Assigned task: In the entries that follow, find the line containing "Tick the news and exclusive offers checkbox"; from there, copy every line exactly through the line containing "Task: Click the present screen button".

Material for this exercise Block Start

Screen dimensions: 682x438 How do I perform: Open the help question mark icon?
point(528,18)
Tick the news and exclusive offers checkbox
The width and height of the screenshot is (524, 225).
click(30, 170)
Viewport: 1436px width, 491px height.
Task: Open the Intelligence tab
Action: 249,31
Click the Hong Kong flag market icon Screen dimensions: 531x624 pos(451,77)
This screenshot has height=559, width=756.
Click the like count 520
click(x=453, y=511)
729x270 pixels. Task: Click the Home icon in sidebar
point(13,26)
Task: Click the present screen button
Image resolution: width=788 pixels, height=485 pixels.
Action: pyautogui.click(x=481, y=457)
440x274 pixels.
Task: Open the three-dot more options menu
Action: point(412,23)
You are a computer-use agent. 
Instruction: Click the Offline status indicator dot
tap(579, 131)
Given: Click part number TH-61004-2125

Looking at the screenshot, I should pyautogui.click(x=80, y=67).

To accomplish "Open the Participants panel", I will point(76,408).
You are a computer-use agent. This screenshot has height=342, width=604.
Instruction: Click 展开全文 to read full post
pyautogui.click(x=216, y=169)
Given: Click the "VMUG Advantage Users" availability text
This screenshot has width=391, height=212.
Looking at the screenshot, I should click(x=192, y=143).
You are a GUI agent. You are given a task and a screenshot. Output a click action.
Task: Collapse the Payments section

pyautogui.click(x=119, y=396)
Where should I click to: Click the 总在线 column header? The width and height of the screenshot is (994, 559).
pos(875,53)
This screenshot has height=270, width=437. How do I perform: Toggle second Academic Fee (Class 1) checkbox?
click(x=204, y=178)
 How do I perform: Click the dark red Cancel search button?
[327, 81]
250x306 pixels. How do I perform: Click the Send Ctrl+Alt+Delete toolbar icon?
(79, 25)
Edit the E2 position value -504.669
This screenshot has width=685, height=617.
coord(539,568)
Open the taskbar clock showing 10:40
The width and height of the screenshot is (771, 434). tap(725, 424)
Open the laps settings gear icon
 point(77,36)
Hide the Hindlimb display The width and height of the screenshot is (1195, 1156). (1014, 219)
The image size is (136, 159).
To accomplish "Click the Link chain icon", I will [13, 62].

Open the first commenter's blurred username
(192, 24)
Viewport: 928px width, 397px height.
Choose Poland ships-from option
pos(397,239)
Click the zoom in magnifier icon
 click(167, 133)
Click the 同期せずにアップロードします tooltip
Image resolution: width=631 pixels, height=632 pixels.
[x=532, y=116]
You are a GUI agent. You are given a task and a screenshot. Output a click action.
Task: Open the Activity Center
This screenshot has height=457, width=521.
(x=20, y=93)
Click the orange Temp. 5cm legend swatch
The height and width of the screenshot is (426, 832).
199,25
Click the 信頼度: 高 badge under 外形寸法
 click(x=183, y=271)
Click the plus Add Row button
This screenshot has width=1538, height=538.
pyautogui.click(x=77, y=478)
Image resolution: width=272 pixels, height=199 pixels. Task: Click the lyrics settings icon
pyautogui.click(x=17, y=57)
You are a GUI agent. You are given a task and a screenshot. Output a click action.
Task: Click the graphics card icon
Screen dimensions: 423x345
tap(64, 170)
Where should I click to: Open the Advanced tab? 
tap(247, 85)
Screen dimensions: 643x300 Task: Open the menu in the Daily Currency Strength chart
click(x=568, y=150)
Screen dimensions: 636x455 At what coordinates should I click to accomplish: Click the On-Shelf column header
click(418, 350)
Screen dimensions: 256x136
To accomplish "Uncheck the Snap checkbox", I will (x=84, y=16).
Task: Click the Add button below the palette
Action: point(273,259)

Material for this exercise Block End

Answer space:
Tick the news and exclusive offers checkbox
The width and height of the screenshot is (524, 225).
click(30, 170)
Viewport: 1436px width, 491px height.
Task: Open the Intelligence tab
Action: 249,31
Click the Hong Kong flag market icon Screen dimensions: 531x624 pos(451,77)
This screenshot has height=559, width=756.
Click the like count 520
click(x=453, y=511)
729x270 pixels. Task: Click the Home icon in sidebar
point(13,26)
Task: Click the present screen button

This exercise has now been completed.